Opinion

Enfants neuro-atypiques: le paradoxe genevois

OPINION. Il est temps que les collectivités publiques à Genève soient fières de leurs enfants différents et créent pour eux de vraies opportunités de grandir et d’évoluer par une prise en charge adéquate, écrivent les parents d’un enfant neuro-atypique

L’aéroport de la ville tanzanienne d’Arusha, siège du Tribunal pénal international pour le Rwanda, accueille les visiteurs avec une pancarte où on peut lire: «Welcome to the Geneva of Africa», surnom que lui aurait donné Bill Clinton alors en visite officielle.

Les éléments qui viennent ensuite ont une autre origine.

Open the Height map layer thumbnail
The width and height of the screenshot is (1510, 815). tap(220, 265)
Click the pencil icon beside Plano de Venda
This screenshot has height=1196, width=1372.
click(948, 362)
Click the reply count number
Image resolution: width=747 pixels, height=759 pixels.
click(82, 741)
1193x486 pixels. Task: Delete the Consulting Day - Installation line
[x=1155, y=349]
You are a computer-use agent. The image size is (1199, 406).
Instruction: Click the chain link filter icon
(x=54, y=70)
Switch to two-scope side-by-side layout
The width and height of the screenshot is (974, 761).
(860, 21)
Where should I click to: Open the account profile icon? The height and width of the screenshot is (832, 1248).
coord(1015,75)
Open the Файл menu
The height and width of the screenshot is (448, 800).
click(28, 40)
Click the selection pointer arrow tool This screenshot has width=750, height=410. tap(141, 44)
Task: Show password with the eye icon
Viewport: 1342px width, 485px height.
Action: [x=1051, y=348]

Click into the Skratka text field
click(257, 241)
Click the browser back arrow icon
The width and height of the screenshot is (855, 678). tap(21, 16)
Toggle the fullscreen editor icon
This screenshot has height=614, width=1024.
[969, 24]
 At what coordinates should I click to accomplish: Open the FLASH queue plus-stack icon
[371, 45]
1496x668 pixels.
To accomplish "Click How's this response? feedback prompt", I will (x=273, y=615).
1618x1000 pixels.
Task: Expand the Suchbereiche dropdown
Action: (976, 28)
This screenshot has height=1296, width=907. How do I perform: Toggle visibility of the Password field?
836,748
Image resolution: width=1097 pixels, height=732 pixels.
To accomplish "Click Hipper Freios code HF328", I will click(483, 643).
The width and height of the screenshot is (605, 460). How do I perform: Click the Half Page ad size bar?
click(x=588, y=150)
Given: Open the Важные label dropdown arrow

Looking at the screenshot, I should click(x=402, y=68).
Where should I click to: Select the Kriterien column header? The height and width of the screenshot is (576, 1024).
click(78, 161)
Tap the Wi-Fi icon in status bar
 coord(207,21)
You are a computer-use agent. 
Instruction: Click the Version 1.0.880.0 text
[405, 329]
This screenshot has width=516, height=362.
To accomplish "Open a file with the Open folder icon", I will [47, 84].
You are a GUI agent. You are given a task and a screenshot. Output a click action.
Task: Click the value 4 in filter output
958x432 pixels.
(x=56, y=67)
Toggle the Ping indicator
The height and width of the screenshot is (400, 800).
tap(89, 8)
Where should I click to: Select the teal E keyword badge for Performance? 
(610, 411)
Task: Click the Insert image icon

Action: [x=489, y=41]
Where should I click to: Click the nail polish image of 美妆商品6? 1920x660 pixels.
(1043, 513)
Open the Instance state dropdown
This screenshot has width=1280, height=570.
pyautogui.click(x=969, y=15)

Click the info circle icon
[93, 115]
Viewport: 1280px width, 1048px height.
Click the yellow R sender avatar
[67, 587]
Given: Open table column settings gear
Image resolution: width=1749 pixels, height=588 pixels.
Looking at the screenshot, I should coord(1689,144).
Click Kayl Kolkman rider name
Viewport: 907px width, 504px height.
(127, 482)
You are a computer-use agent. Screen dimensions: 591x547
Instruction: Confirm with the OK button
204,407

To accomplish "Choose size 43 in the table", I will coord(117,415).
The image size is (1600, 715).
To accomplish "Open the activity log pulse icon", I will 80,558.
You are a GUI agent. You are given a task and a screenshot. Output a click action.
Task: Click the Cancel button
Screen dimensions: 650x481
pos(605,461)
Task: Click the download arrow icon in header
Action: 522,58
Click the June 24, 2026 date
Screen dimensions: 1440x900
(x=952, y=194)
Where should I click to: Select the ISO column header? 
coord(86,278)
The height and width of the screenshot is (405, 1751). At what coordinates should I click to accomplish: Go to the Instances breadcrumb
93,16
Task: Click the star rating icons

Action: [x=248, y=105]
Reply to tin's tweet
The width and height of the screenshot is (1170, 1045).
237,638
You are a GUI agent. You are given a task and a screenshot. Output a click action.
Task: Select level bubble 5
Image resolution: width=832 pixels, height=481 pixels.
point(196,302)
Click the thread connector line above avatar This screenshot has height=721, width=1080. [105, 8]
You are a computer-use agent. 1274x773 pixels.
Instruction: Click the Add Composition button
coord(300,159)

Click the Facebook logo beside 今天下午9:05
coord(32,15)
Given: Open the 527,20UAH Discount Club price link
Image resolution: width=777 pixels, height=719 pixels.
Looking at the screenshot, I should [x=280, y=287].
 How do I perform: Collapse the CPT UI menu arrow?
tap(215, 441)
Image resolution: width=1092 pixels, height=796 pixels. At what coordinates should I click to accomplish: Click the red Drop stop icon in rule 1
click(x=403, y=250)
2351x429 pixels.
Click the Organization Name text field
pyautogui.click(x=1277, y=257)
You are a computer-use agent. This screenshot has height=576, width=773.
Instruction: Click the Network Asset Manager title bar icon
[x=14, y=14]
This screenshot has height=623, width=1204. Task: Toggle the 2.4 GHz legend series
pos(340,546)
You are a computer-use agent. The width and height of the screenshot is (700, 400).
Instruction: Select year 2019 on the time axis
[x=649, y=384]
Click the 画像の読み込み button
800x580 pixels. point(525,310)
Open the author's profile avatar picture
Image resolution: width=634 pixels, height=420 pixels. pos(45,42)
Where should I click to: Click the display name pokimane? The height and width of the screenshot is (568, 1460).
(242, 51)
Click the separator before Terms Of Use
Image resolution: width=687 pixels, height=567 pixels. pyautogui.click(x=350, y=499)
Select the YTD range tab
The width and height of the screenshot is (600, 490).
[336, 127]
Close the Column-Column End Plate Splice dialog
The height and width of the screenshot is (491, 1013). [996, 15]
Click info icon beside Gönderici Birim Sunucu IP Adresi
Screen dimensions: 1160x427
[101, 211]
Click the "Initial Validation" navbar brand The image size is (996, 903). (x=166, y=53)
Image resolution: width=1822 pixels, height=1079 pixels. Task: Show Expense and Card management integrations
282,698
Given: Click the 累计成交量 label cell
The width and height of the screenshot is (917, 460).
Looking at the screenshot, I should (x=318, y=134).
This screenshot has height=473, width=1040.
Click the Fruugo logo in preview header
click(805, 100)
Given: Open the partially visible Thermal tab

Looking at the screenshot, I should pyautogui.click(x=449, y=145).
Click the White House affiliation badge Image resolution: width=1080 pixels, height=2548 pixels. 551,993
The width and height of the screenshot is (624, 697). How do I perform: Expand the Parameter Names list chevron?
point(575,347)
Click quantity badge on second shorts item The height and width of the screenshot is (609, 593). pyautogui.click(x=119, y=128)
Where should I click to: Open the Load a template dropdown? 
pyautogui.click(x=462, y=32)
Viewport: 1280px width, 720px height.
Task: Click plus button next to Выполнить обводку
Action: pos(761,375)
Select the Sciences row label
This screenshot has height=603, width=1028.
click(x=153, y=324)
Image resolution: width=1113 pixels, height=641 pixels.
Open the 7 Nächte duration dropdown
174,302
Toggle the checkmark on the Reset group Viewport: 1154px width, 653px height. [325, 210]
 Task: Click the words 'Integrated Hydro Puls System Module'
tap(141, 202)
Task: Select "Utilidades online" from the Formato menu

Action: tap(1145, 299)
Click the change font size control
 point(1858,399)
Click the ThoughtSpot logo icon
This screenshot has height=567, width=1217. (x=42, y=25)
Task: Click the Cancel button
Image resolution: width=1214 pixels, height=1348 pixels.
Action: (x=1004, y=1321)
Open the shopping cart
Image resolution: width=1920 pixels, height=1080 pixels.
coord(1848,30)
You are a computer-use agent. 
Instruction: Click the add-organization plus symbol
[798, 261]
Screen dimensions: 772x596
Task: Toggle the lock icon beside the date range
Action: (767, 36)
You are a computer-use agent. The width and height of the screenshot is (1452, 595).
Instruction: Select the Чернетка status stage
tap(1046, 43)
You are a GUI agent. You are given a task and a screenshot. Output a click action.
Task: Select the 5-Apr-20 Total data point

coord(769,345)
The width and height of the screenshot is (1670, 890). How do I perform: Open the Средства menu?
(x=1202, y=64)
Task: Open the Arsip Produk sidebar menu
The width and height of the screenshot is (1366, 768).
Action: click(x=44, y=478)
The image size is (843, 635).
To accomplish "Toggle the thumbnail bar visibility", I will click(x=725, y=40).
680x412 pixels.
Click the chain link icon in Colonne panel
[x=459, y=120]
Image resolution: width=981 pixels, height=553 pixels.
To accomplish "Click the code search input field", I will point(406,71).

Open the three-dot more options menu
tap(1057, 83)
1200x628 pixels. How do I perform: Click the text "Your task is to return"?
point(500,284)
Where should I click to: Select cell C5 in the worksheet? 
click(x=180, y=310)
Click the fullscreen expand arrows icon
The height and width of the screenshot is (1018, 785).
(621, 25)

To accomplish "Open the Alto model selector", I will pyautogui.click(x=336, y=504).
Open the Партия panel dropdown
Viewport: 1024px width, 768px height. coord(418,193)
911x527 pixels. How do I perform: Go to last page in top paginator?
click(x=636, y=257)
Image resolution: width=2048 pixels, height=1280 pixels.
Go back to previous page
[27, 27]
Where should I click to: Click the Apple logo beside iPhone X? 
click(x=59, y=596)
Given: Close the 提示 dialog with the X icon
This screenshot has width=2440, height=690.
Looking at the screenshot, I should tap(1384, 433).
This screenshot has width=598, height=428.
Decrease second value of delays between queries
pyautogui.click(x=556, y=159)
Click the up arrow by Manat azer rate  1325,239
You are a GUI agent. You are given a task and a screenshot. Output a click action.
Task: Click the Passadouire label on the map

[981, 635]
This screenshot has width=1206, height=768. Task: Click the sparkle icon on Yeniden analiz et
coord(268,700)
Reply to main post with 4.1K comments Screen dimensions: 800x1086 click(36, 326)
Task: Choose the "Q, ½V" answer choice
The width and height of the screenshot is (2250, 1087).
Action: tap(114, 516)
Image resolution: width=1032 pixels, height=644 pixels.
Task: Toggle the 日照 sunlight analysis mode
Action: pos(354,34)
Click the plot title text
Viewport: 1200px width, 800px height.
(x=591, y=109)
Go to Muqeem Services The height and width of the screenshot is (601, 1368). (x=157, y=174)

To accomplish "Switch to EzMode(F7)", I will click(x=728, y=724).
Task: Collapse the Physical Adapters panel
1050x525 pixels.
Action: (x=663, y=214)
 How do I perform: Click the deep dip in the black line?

Genève est en effet une ville dont le nom résonne dans le monde entier, un endroit au rayonnement impressionnant pour n’avoir même pas 500 000 habitants. Son niveau et sa qualité de vie sont vantés partout et nombreux sont ceux, de tous horizons, qui rêveraient de venir s’y installer.

Pourtant, pour nos enfants nés avec des retards de développement psychomoteur et des troubles neurologiques – nos enfants neuro-atypiques –, grandir à Genève n’offre pas les opportunités qu’on attendrait d’une ville avec tant de richesses et d’atouts.